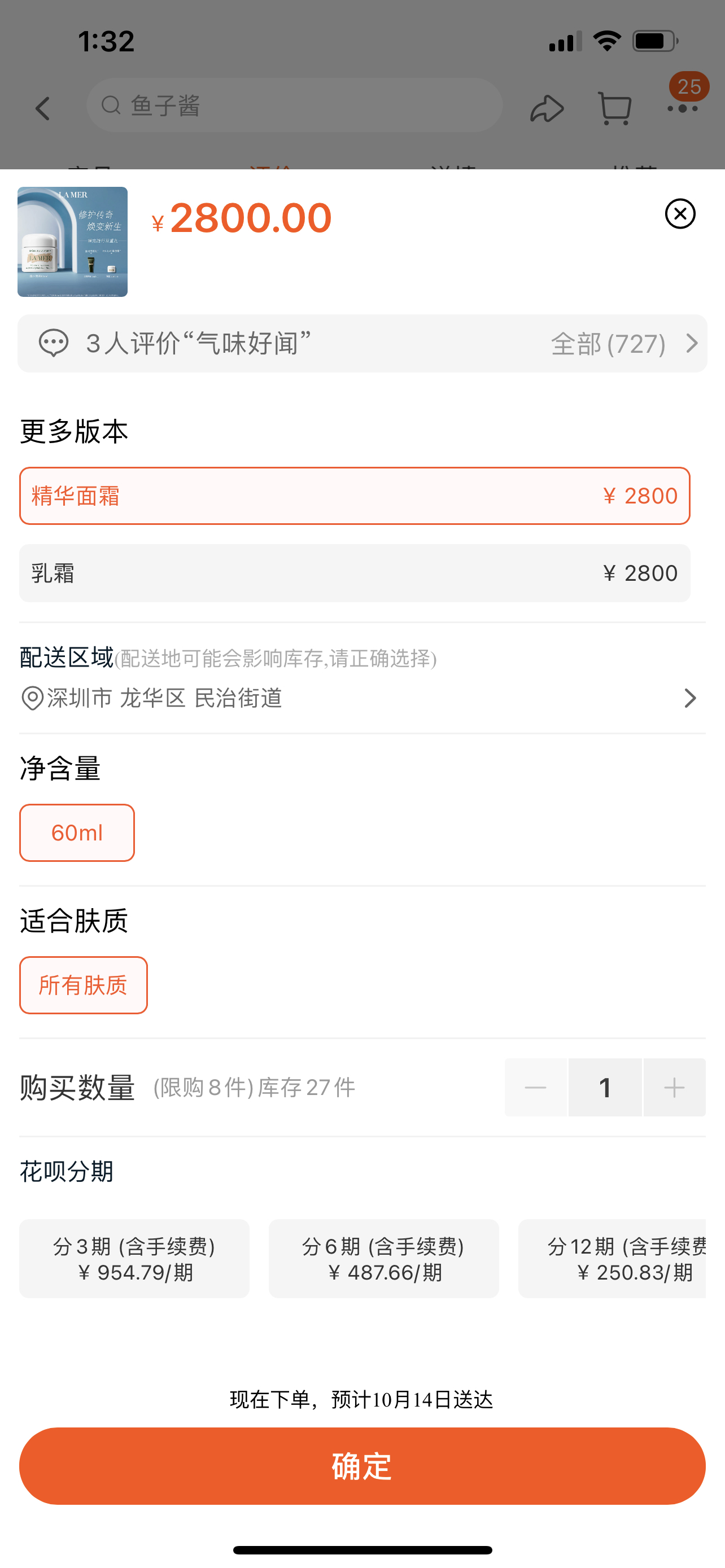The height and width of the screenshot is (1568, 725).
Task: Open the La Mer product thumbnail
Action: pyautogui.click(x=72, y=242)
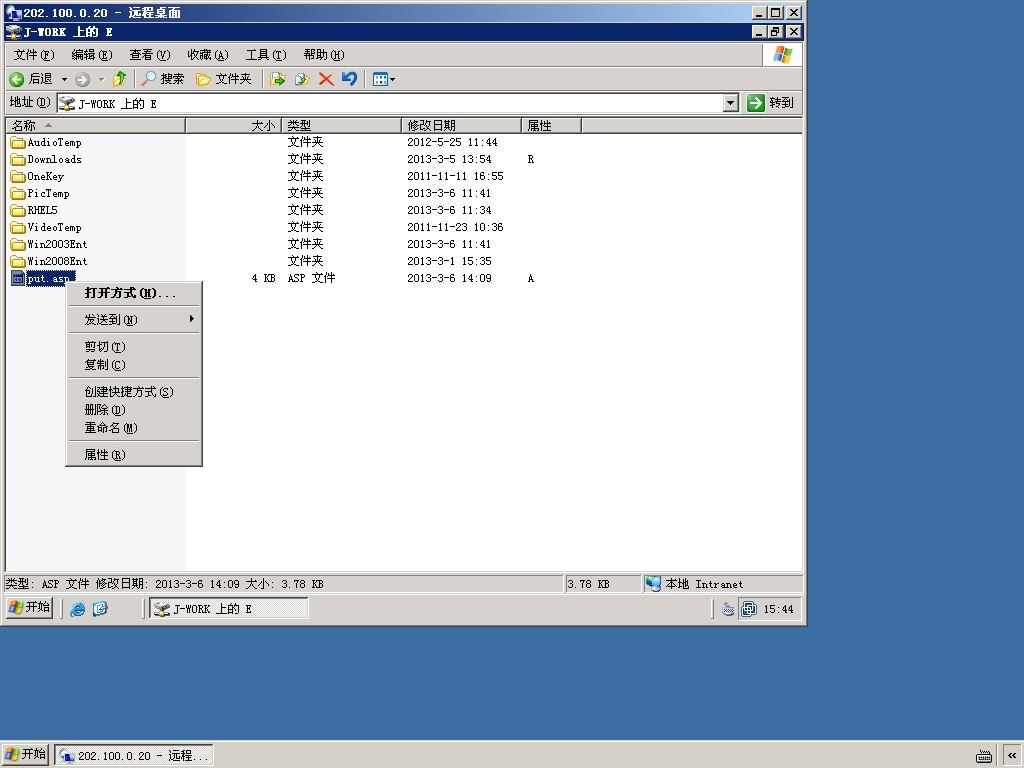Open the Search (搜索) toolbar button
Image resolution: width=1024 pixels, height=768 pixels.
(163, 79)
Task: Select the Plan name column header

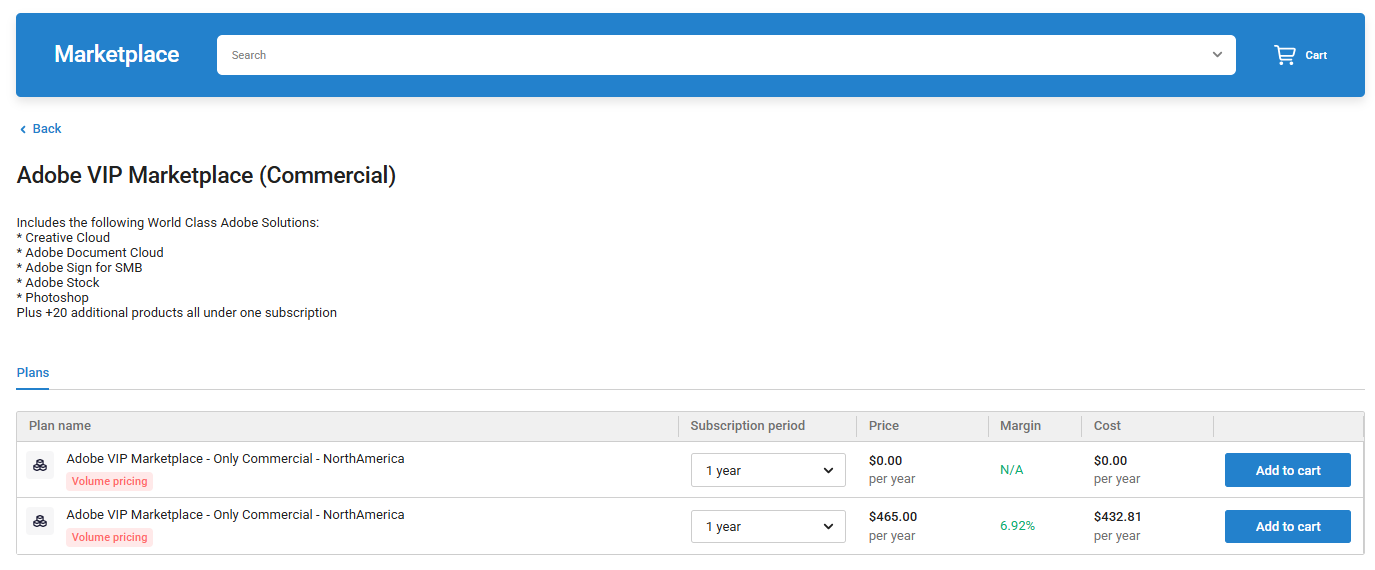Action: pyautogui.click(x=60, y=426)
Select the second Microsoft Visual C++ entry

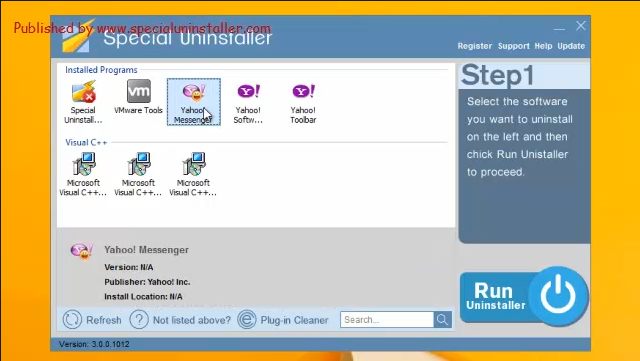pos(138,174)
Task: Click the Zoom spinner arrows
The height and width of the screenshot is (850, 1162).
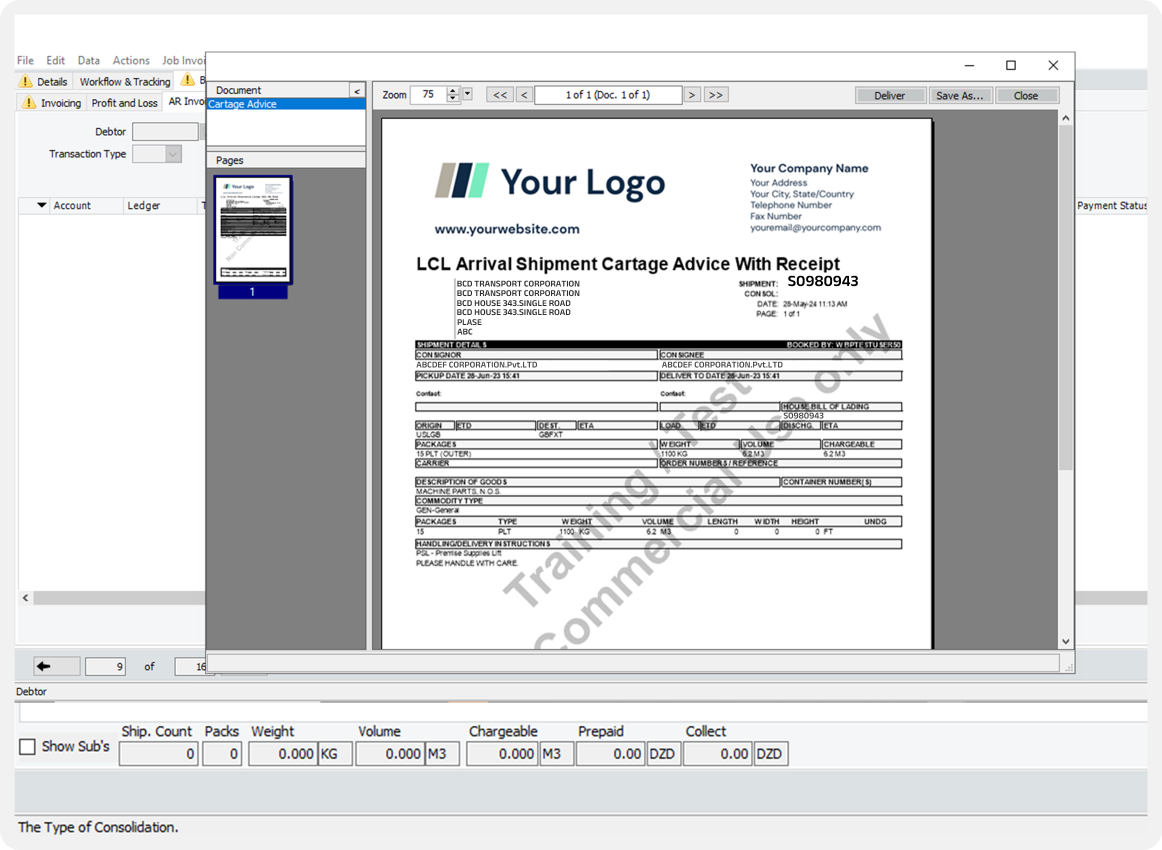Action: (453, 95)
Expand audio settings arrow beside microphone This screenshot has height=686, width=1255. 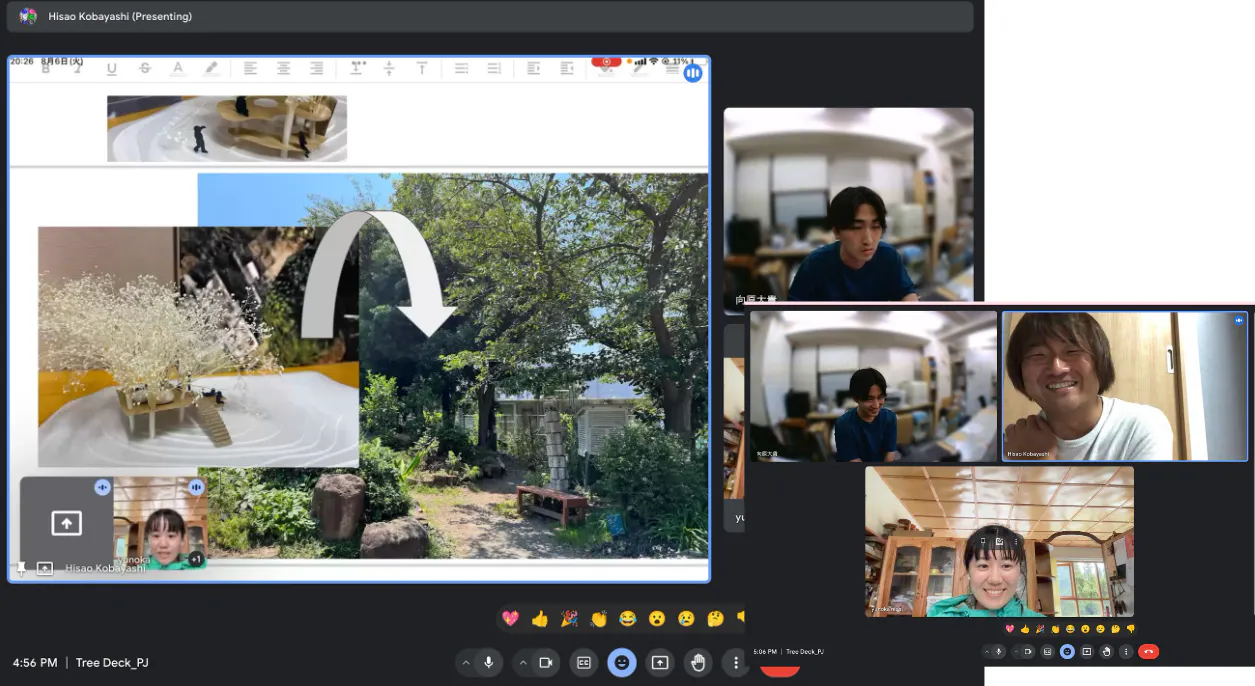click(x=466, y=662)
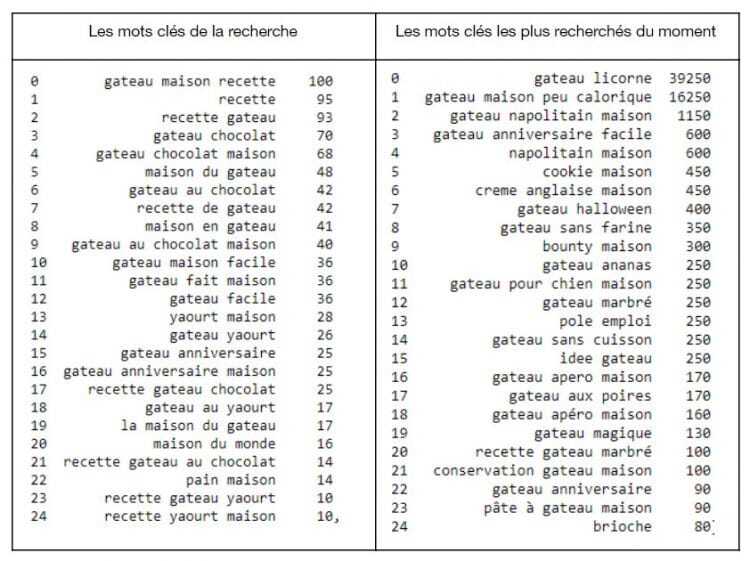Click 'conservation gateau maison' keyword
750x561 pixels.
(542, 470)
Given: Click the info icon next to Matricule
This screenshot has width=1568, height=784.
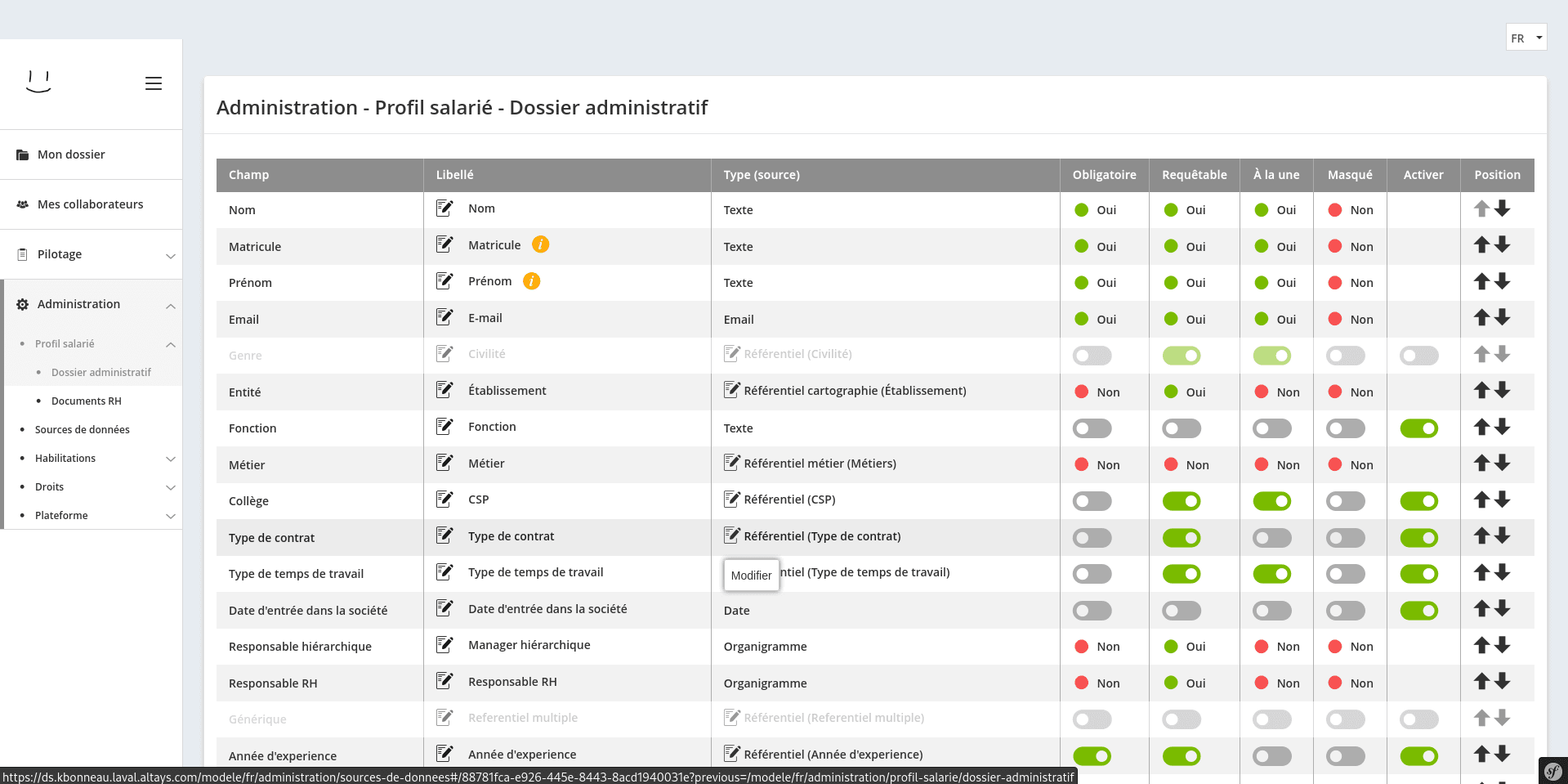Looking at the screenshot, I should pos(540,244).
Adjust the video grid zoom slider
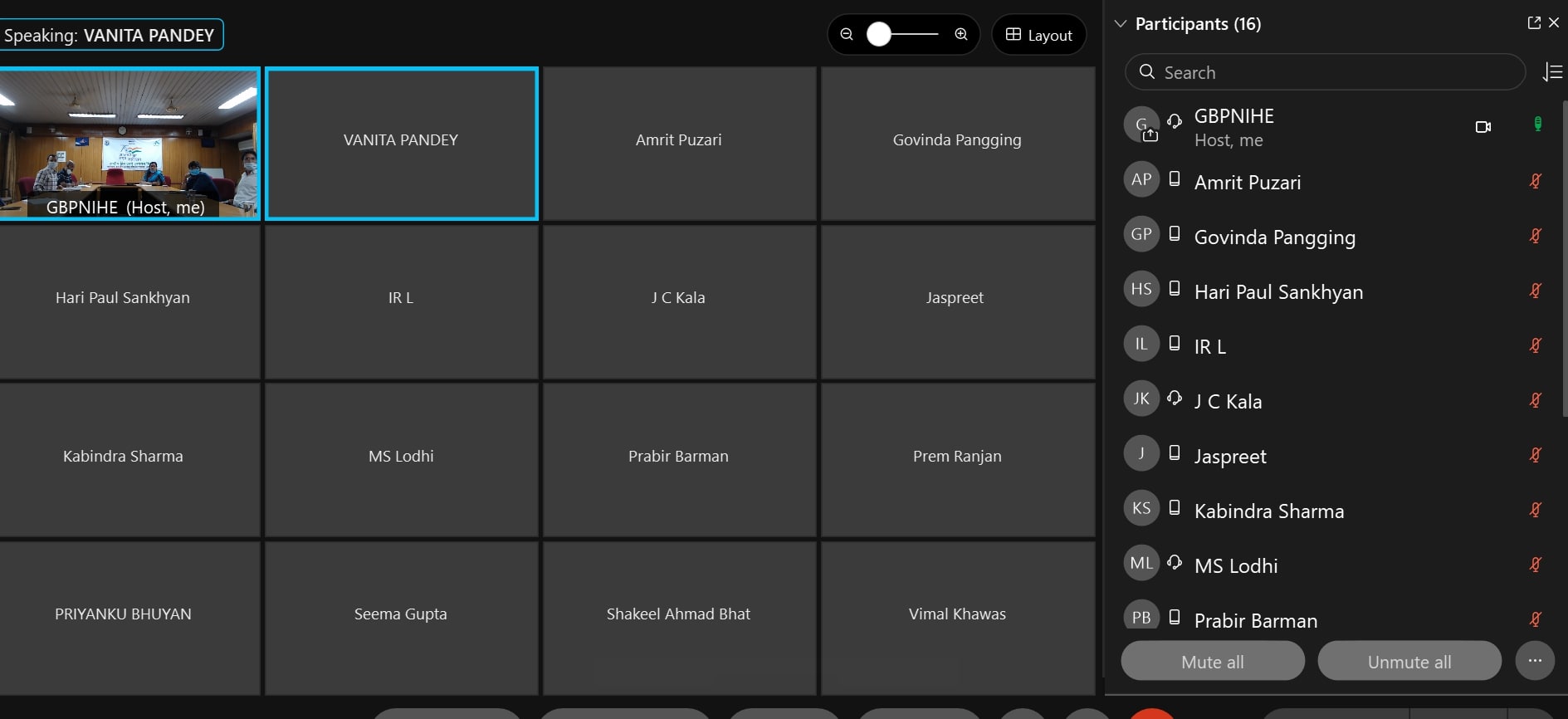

━━━━━━━━

■ **Your goal**
Please reproduce exactly, and nothing more, the lines from the one containing "Given: Click the info icon next to Matricule" through the last line of the entries, both included; pictures stay out.

■ **Task output**
Given: Click the info icon next to Matricule
This screenshot has width=1568, height=784.
Looking at the screenshot, I should pos(540,244).
Adjust the video grid zoom slider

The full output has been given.